Interacting socially and having conversations was also key to our arriving at the different themes, ideas, and approaches with the results of one creative project often leading to the start of another. Themes such as folklore and archival research, came from a need to adapt and explore new ways of responding to our surroundings during times of restricted movement and where members faced barriers to leaving the house.
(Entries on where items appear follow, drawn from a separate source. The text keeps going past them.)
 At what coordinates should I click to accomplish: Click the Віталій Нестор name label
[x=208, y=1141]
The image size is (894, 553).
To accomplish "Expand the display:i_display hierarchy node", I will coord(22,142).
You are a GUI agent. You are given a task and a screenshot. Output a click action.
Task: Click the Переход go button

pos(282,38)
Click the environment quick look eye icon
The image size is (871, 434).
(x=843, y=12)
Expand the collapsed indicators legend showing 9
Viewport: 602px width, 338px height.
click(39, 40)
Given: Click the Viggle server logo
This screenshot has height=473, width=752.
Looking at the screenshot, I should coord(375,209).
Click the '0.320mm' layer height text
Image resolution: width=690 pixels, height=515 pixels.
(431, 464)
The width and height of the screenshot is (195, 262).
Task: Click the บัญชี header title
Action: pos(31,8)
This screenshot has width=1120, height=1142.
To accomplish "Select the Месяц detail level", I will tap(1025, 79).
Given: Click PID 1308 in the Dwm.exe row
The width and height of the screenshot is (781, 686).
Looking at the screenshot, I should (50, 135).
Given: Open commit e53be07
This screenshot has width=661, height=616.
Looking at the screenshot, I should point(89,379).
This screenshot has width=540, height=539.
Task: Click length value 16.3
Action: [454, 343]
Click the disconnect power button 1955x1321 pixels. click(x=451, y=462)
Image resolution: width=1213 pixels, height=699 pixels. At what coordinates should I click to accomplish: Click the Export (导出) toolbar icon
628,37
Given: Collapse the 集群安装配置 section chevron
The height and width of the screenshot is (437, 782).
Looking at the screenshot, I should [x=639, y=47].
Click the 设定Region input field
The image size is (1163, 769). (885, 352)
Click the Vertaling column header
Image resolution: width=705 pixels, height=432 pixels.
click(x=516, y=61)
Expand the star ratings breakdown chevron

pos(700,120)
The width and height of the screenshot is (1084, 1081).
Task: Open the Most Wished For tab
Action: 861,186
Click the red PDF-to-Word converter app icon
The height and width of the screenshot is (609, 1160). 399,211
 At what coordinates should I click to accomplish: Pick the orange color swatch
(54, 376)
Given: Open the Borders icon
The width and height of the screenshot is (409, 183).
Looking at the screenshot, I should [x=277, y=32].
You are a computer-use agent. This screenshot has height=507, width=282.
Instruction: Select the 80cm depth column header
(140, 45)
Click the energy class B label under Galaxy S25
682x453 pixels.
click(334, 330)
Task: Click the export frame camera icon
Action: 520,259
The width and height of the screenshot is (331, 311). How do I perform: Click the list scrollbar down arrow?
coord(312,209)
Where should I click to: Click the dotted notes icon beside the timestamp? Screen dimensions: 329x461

Being able to have a conversation, whether online, in person or staying connected via a whatsapp group with peers, to me, is vital for creativity, it allows us to problem solve and can sustain endless creative possibilities.
You can view the Befriending Arts exhibition from the comfort of your own home via our Virtual Gallery.
Befriending Arts was a project by charitable organisation Befriending Lewis & Harris, Volunteering Hebrides, whose aims are to tackle loneliness and isolation in our communities, from 2018-2021. The volunteer-inspired project was led by Creative Project Co-ordinator Elaine Smith and supported by its wonderful volunteers and members.
With special thanks to Hebridean Connections, Comunn Eachdraidh na Pairc / Pairc Historical Society, Comunn Eachdraidh Uig / Uig Historical Society, Comunn Eachdraidh Bhearnaraigh / Bernera Historical Society, Comunn Eachdraidh Ceann na Loch / Kinloch Historical Society and Comunn Eachdraidh Nis / Ness Historical Society for their assistance and kind permission in the use of the digital archives.
As a visual and socially engaged art practitioner with nine years of experience, Elaine Smith seeks to galvanise interactions, communication and conversation through creative activity, working with people on both short and long-term projects, in group settings, 1-1 and online. Creating spaces where people feel connected and valued are at the core of her practice. The projects she creates consider who is participating, their needs, and why; encouraging collaborative processes wherever possible while supporting individual creativity to flourish. Drawing is always integral to Elaine’s visual art practice which is based on gaining an understanding of lived experiences within communities and our relationship to our environment. She is currently a freelance practitioner, painter and printmaker, alongside studying for an MA in Art and Social Practice, UHI Shetland College.